Denormalize: the process of attempting to optimize the performance of a database by adding redundant data.
Interesting words. Heartfelt comments on denormalizing versus normalizing your data, provoked by a Ludicorper's presentation on Flickr: "Normalised data is for sissies". Lots of discussion there on technical best practice, but only a little on that other stuff: the people. Well, we know nothing about database design, but Matt Webb's suggestion that (de-)normalizing can be a socially-driven choice - as much as it is a technically-driven one ("half of software architecture is making sure that somebody can fix a bug in a hurry, add features without breaking it, and be lazy without doing the wrong thing") - sounds right given that so much of everything else in Getting Things Made is social.
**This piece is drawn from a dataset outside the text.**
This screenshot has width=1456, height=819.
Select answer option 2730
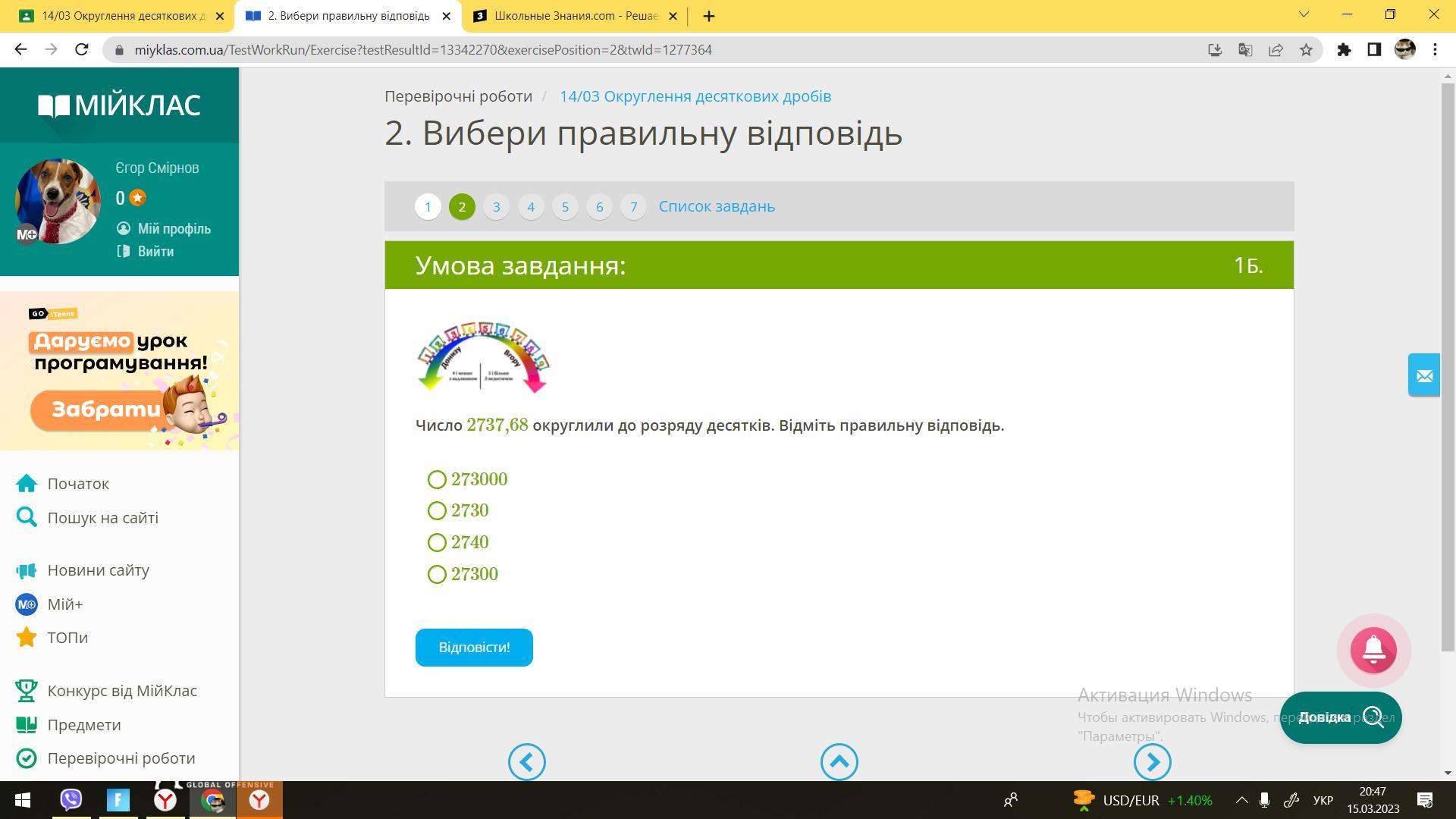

Alistair Cockburn, following in the footsteps of Brooks, DeMarco et al, has been Characterizing people as non-linear, first-order components in software development since 1999, advocating picking the methodology that fits your team, or at least allow the nature of your team (as well as the project) to influence which method into practice, and how. Better that than forcing your team to adopt a process that won't work for them. No one Capital-M Methodology fits.
But Frederick Taylor lives on in many offices, where the managers want the men to be interchangable, and there is often a constant effort to "normalize"* the team (Tuckman's "forming/storming/performing/norming" model of team development names this explicitly perhaps): to pursue replacability, repeatability, predictability and directability (often at the cost of innovation and motivation - DeMarco's Slack is good on this), to remove redundancy by making redundancies...
... Yes, that's probably a totally different sense of "normalization". This organisation-as-database trope is worn, exhausted, redundant.